WHAT THIS TASK INVOLVES
Lift out, unaltered, the lines of the material below between the line holding "Click the AC值 column header" and the line holding "Switch to the Kreditor tab", counting both.

• • • • •

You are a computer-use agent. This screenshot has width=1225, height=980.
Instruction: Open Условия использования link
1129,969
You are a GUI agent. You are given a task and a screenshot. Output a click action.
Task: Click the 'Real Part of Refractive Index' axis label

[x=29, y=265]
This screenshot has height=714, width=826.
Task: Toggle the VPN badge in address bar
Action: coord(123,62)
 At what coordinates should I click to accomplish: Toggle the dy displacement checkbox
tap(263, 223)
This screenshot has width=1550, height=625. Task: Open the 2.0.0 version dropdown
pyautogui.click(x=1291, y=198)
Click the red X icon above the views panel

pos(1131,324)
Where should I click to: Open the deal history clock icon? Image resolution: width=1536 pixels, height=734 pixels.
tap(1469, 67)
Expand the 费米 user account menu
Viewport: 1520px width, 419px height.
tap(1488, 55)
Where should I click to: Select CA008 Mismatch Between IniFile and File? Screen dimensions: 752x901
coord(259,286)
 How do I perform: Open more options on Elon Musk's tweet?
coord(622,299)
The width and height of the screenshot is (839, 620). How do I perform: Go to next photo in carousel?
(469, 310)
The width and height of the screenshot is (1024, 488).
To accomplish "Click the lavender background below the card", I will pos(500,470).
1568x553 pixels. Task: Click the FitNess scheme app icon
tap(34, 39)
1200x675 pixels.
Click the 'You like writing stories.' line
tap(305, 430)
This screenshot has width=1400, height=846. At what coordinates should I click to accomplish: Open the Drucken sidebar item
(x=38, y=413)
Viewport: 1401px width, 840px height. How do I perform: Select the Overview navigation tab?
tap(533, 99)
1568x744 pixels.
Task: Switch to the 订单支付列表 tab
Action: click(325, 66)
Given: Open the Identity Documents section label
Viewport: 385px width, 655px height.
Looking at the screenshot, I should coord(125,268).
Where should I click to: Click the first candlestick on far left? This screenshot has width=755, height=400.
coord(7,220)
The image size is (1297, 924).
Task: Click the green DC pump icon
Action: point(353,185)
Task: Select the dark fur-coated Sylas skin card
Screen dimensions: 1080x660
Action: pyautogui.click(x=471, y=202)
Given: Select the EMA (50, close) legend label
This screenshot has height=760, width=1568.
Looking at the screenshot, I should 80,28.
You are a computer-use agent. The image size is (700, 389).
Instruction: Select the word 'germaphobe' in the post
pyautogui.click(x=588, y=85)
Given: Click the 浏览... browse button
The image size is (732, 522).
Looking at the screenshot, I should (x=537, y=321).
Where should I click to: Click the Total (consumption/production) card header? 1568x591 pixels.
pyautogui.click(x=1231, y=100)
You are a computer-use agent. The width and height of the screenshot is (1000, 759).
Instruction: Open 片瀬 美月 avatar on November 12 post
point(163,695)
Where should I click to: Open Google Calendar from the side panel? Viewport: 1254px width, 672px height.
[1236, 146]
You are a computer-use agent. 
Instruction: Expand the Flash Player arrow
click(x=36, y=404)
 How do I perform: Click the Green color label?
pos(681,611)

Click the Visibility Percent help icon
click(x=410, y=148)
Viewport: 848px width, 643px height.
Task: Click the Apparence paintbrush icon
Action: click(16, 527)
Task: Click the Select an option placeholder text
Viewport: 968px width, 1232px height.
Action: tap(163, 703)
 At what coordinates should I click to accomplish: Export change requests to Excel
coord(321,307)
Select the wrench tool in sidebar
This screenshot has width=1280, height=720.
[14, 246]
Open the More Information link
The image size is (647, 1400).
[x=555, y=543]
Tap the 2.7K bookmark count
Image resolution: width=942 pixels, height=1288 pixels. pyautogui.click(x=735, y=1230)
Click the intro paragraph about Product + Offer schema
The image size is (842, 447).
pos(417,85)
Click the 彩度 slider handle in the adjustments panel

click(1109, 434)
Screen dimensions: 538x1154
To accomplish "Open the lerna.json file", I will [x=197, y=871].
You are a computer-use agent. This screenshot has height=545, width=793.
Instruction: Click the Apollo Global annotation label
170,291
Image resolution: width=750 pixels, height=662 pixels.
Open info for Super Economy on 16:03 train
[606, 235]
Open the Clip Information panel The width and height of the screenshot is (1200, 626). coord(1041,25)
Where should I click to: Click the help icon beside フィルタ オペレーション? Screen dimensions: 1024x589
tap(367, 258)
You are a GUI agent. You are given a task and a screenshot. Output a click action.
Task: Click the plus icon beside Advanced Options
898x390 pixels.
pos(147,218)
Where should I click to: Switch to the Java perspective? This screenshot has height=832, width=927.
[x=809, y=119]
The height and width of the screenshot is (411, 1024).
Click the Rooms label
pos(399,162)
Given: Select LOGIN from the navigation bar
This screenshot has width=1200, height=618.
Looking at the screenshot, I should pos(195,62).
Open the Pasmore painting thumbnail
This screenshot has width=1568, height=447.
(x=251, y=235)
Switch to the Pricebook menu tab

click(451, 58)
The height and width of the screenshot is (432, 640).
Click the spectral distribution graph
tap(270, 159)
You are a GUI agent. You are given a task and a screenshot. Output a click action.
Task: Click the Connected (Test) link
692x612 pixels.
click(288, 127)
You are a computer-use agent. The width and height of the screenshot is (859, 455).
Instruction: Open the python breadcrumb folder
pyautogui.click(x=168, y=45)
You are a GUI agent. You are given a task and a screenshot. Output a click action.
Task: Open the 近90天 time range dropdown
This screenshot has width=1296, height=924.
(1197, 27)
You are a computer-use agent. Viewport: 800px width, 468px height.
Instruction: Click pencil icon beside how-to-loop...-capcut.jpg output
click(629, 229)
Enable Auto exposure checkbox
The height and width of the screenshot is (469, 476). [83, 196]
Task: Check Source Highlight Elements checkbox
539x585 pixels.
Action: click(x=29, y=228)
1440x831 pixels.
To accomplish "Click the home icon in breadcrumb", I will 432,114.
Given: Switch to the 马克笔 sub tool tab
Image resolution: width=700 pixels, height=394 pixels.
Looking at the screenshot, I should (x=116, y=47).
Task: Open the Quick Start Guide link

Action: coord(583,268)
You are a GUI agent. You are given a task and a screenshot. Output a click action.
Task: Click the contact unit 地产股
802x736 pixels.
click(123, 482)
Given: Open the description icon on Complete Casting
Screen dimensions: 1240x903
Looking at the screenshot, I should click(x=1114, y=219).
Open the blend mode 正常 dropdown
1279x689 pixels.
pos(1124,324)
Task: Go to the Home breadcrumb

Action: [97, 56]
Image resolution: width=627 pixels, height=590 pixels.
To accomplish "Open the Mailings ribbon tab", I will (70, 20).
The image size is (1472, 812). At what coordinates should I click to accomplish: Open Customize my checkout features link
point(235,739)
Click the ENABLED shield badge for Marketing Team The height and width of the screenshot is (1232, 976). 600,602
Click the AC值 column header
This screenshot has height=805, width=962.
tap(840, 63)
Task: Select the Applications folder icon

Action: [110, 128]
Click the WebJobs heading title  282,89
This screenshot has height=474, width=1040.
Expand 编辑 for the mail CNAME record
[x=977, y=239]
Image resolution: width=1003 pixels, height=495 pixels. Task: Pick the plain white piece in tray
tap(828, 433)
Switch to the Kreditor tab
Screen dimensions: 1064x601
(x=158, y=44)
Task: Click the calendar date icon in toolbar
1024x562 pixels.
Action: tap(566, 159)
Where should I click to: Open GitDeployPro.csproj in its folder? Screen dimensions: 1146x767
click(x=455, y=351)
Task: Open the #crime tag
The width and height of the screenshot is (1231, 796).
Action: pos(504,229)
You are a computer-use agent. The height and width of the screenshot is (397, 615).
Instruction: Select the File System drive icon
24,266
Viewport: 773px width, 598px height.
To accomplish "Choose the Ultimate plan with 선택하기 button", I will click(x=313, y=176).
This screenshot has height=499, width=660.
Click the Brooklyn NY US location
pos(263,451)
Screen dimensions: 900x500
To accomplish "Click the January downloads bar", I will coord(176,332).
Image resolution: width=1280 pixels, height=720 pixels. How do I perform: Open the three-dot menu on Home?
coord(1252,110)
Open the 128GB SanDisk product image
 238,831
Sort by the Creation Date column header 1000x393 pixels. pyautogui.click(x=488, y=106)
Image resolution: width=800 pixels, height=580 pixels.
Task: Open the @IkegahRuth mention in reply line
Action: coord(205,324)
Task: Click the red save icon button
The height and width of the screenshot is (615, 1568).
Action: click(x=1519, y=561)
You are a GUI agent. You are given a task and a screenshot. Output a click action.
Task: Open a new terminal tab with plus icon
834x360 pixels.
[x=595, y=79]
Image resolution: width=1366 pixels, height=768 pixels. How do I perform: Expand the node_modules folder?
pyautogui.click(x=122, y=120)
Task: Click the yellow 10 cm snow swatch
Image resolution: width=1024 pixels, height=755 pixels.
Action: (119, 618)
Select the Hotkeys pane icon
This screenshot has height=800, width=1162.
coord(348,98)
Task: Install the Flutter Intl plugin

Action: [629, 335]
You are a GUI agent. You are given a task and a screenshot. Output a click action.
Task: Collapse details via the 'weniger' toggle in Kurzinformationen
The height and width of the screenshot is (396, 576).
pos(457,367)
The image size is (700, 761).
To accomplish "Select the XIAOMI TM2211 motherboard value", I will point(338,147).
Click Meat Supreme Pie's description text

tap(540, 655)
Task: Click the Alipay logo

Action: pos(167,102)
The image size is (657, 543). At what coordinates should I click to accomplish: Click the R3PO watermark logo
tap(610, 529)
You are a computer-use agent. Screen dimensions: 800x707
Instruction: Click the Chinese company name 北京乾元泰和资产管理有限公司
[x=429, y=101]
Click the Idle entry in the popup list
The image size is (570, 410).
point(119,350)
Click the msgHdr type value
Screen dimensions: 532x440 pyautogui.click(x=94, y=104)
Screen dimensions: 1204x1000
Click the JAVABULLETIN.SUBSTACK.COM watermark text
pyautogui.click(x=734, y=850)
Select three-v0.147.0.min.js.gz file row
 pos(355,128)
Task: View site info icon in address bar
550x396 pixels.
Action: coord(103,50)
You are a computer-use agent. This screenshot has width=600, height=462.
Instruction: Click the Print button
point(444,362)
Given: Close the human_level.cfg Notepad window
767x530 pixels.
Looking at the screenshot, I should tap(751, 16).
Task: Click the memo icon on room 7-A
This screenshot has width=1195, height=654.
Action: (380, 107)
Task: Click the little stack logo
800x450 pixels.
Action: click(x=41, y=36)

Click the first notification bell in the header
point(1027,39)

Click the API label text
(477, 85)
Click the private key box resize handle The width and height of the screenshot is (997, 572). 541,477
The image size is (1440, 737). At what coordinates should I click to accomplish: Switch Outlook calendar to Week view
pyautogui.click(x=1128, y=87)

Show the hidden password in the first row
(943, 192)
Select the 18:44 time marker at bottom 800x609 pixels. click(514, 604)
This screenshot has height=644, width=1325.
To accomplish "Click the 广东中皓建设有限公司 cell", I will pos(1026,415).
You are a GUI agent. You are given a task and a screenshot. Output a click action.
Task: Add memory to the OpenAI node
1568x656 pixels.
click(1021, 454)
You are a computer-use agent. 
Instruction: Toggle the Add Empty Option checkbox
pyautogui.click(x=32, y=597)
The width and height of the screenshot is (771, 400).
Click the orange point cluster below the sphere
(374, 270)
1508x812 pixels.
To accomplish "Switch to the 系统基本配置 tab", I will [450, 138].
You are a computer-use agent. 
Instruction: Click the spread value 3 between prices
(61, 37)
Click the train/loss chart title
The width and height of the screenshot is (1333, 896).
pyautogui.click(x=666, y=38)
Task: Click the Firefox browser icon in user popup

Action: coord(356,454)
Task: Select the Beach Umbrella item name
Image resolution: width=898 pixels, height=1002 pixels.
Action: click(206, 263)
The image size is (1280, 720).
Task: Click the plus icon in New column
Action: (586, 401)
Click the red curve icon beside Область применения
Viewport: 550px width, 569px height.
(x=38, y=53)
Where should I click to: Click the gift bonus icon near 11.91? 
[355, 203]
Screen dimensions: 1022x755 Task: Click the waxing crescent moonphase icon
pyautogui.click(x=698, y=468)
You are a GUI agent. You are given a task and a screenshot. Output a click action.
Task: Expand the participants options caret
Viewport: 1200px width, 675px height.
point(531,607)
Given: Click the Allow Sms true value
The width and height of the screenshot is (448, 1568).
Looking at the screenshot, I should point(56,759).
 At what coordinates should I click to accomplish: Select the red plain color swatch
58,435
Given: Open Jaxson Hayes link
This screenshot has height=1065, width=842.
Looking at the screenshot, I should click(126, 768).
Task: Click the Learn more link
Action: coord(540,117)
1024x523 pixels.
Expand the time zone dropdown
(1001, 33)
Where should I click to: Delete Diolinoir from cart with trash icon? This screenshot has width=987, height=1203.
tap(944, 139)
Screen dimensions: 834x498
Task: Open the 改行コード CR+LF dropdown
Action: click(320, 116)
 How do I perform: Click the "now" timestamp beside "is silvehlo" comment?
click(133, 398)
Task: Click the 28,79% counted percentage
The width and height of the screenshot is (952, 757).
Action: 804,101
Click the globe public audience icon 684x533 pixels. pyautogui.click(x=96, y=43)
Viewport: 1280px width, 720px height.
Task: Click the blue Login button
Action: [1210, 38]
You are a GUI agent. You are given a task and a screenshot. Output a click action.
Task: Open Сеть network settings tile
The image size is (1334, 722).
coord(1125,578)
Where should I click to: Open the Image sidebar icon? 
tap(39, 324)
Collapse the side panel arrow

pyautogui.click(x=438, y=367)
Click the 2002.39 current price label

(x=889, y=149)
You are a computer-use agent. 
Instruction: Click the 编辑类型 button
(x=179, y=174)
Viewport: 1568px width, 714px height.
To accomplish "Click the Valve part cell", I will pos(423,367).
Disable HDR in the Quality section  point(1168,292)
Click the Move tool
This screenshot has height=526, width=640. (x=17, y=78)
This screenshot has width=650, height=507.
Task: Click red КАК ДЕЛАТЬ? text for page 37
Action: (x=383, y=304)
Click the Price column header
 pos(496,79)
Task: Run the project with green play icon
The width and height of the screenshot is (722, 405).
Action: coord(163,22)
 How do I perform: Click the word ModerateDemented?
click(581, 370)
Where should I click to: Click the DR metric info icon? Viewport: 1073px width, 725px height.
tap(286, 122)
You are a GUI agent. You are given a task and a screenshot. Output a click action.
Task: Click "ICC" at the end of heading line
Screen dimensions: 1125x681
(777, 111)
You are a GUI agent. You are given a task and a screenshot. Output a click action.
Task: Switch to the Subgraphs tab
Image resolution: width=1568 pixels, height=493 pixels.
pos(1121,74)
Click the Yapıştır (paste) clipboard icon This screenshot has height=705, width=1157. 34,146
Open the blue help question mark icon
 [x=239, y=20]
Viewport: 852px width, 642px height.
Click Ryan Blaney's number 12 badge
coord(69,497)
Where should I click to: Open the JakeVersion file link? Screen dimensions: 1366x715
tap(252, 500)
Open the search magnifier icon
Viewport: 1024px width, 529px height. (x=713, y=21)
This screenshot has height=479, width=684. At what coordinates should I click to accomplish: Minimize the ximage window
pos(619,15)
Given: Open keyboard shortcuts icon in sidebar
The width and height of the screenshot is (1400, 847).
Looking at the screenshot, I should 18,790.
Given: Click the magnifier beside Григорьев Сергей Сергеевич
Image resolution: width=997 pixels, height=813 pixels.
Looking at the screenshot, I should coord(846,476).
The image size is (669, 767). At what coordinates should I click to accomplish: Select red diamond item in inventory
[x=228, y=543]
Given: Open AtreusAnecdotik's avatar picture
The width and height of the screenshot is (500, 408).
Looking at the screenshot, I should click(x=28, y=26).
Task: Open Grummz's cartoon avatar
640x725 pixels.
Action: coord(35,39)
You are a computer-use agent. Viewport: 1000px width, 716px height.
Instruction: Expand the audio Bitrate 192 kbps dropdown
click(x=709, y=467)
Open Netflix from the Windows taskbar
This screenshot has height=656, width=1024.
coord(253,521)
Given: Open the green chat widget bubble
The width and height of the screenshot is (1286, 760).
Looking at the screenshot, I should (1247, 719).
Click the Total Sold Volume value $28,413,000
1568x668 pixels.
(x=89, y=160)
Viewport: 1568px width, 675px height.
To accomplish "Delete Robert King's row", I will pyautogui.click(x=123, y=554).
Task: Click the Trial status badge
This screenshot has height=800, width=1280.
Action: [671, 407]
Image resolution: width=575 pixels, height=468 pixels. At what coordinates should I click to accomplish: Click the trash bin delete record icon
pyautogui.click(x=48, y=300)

• • • • •

RESULT OF THIS TASK
Click the AC值 column header
This screenshot has height=805, width=962.
tap(840, 63)
Task: Select the Applications folder icon

Action: [110, 128]
Click the WebJobs heading title  282,89
This screenshot has height=474, width=1040.
Expand 编辑 for the mail CNAME record
[x=977, y=239]
Image resolution: width=1003 pixels, height=495 pixels. Task: Pick the plain white piece in tray
tap(828, 433)
Switch to the Kreditor tab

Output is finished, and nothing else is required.